* **Stored items**
◆ ◆ ◆ ◆ ◆ ◆ ◆

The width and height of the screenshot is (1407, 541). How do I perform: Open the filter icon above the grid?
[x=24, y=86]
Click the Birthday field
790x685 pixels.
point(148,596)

◆ ◆ ◆ ◆ ◆ ◆ ◆

* **What to do**
Print every entry exactly as written.

* **Written answer**
The width and height of the screenshot is (1407, 541). How do I perform: Open the filter icon above the grid?
[x=24, y=86]
Click the Birthday field
790x685 pixels.
point(148,596)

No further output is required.